Privacy policy
. Data Controller
For consumer personal data generated from orders placed within the EU, Cherrycom Worldwide SL (VAT No.: B01965813, registered address: 3 Rua do Al-Ferrari, Getafe, Madrid, 28091, Spain) acts as the designated data controller, complying with GDPR requirements. A Hong Kong-registered store operator maintains the website's technical operations and data storage services through a contractual partnership with the Spanish entity. We do not collect or publish any consumer contact information in the course of our business operations.
2. Categories of Data We Collect
Basic checkout information: name, delivery address, email address, telephone number; transaction payment metadata; website browsing behavior analysis data collected through authorized cookies. Unless otherwise required by law, we will never request sensitive personal data, including identity card numbers or passport information.

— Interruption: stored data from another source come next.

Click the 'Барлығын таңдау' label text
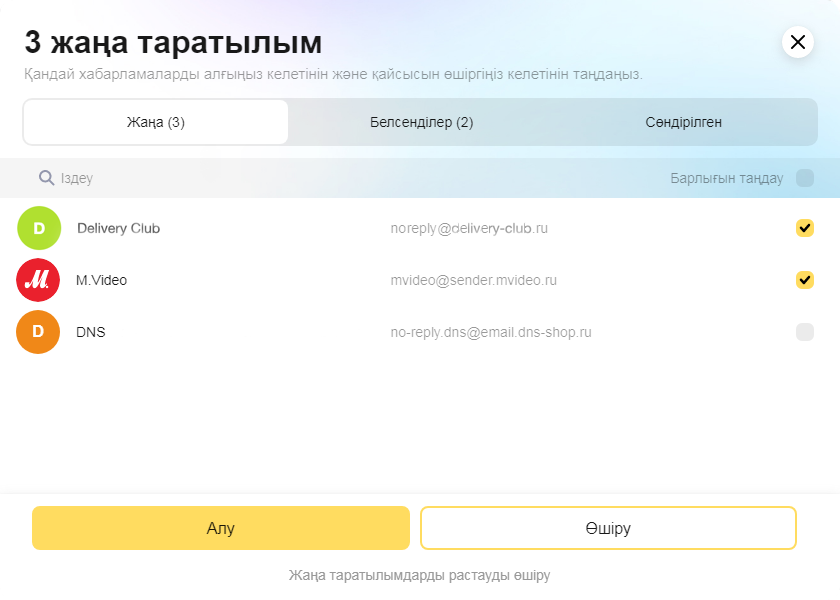(726, 178)
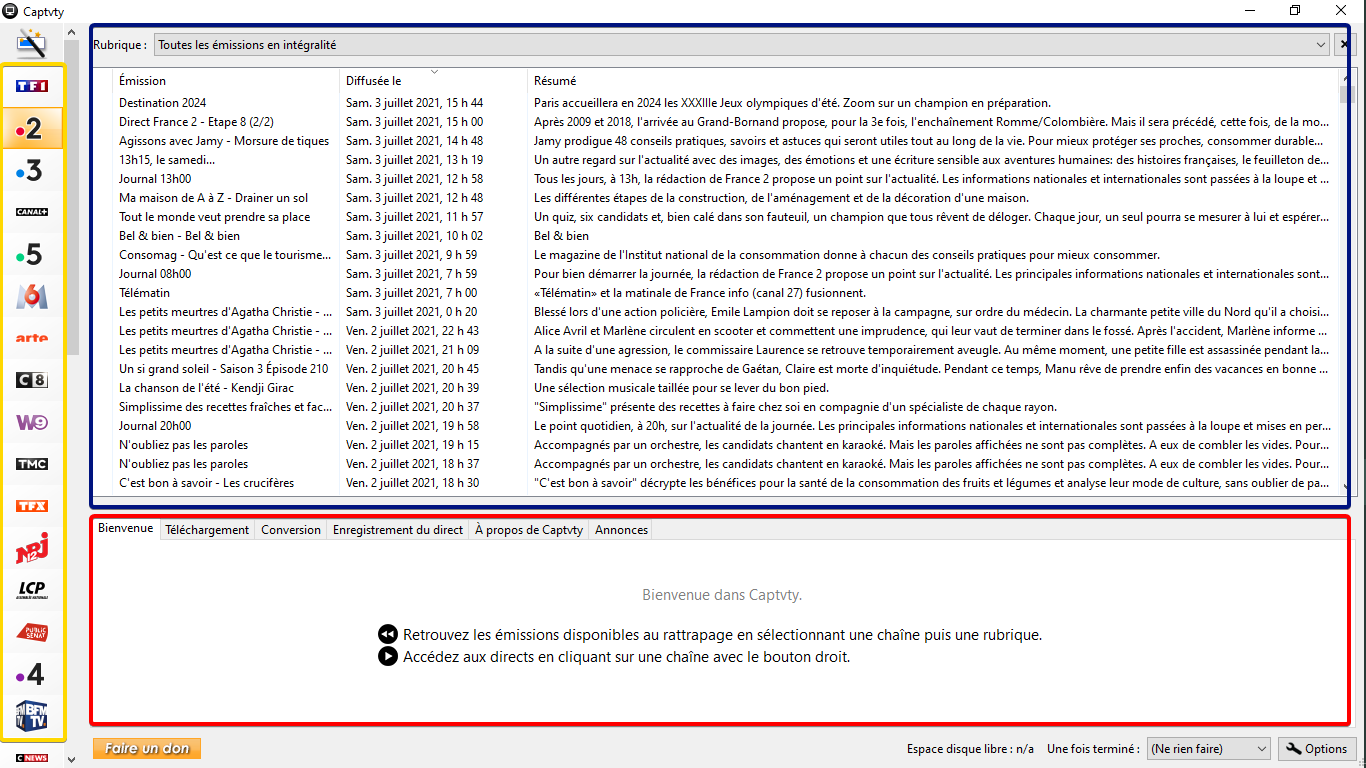Select the TF1 channel icon
The image size is (1366, 768).
click(x=32, y=86)

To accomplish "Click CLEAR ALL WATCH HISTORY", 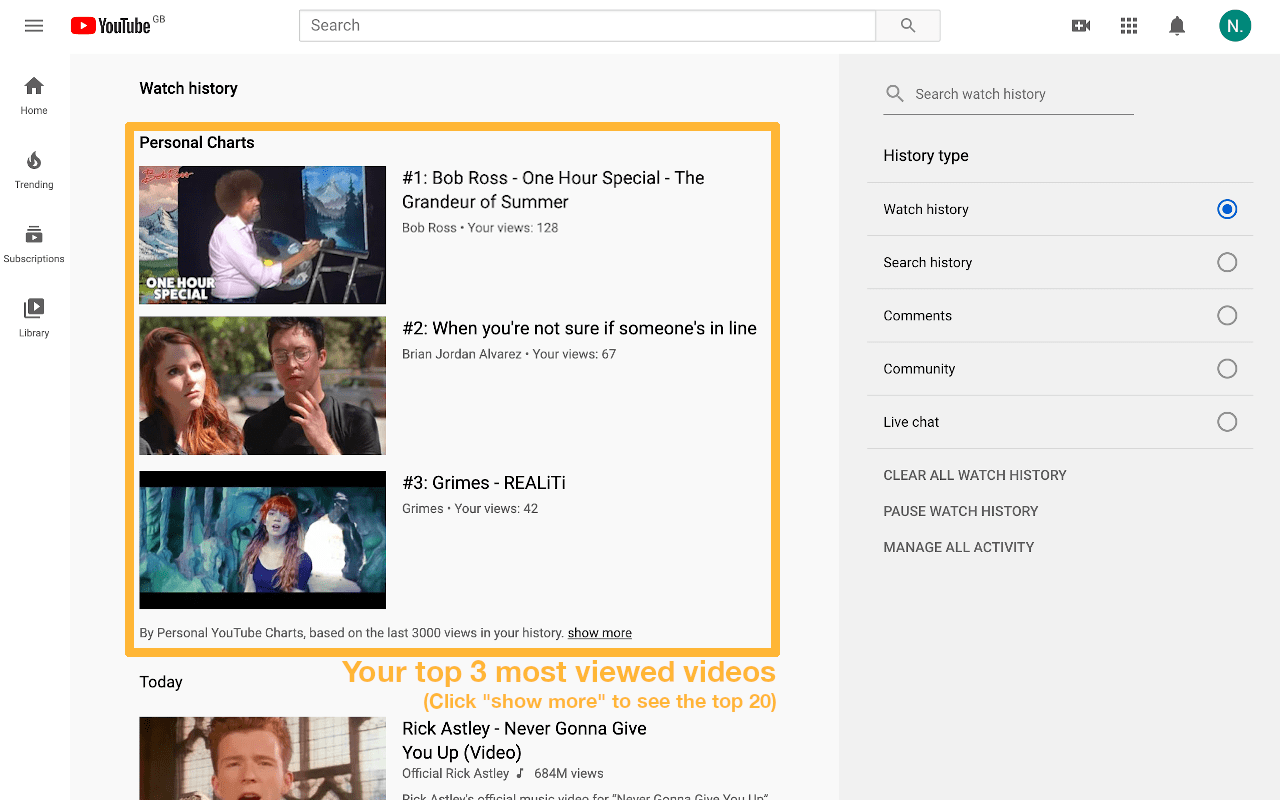I will tap(975, 475).
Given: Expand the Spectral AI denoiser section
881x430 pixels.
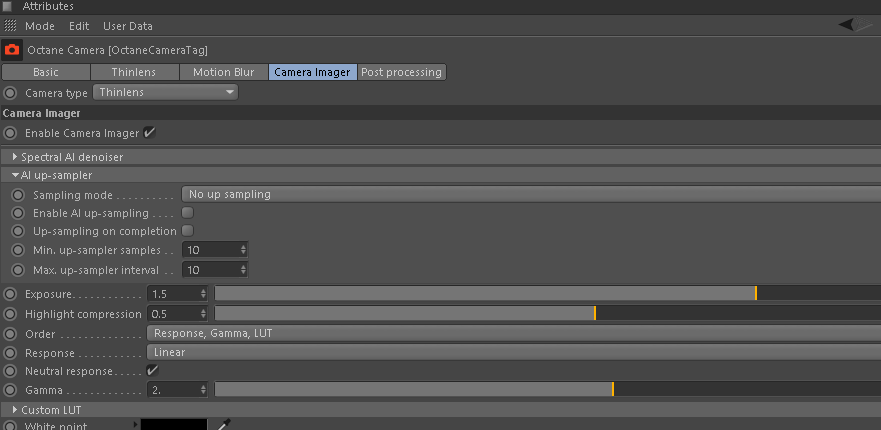Looking at the screenshot, I should (16, 157).
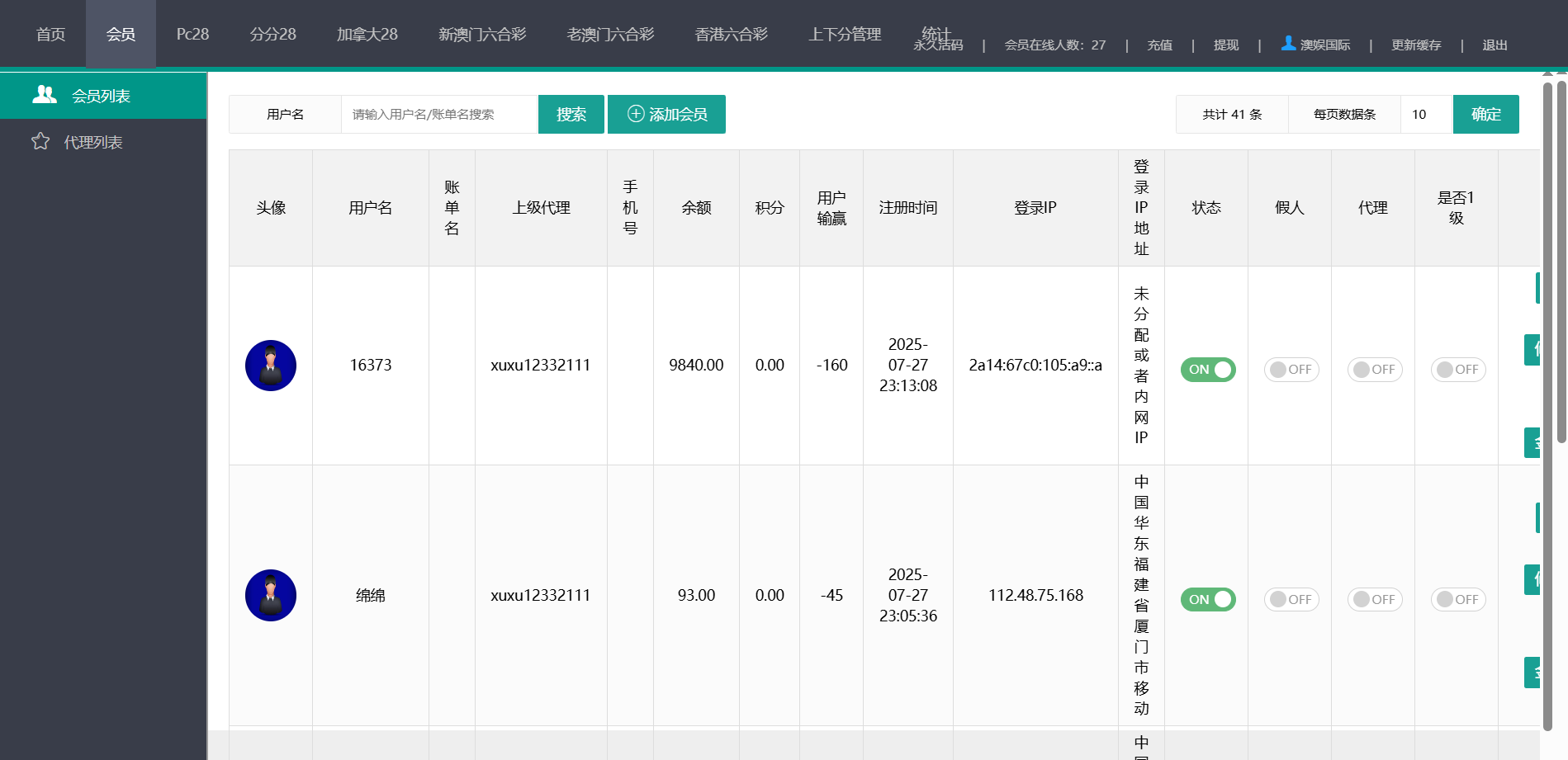This screenshot has width=1568, height=760.
Task: Click the 会员列表 sidebar people icon
Action: tap(45, 95)
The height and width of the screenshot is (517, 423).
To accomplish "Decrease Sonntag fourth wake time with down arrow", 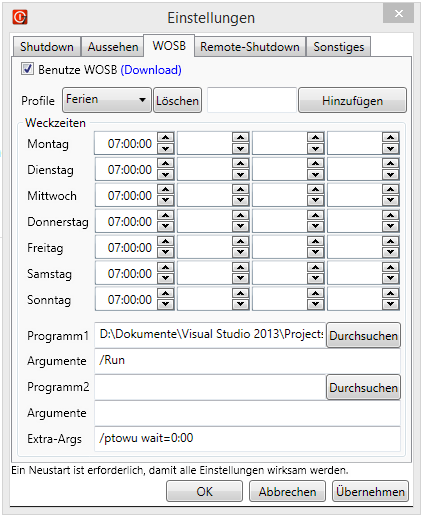I will (391, 305).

3. Legal Basis for Data Processing
Data processing is based on contractual obligations to fulfill orders, legitimate business operating interests, and legal obligations under EU GDPR regulations.
4. User GDPR Legal Rights
EU consumers have enforceable rights, including access to personal data, correction of content, permanent deletion of data, restriction of processing, export of portable data, and formal objection to non-essential data marketing uses. You can submit all privacy-related inquiries through the contact details listed on the "Contact Us" page.
5. Data Storage Period
Consumer order records will be retained for 3 years to resolve after-sales disputes and fulfill tax regulatory obligations. Non-mandatory marketing cookies will be automatically deleted 12 months after your last visit to the website.